[Part of a data file]

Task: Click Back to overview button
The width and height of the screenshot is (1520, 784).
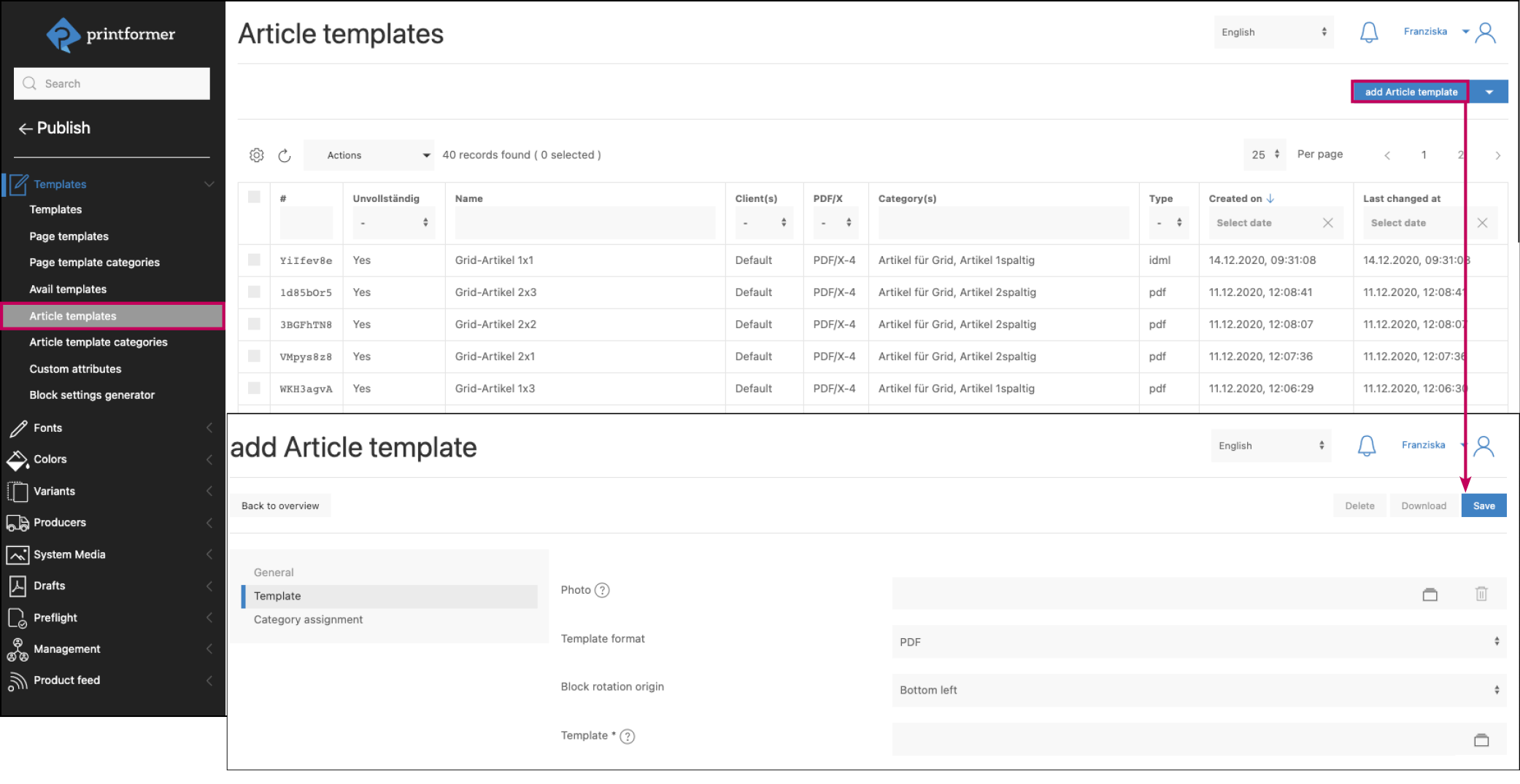Action: click(280, 505)
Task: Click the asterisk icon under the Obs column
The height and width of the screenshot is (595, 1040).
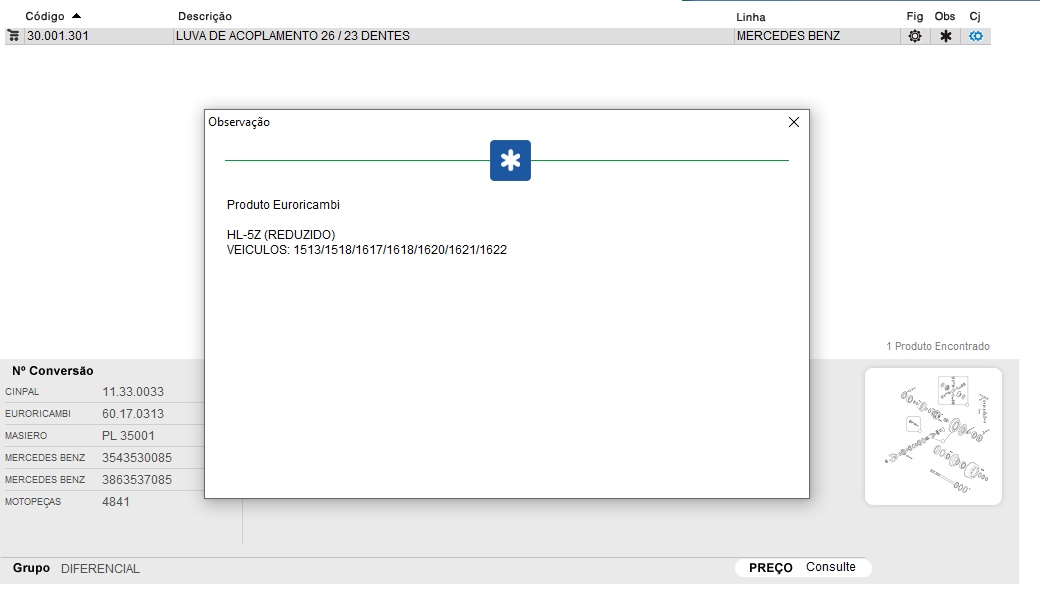Action: [945, 36]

Given exercise:
Can you render all the records above as a numbered list of their lines, with blank lines and the pictures left out?

Finished answer:
1. Task: Click Back to overview button
2. The width and height of the screenshot is (1520, 784).
3. Action: click(280, 505)
4. Task: Click the asterisk icon under the Obs column
5. The height and width of the screenshot is (595, 1040).
6. Action: [945, 36]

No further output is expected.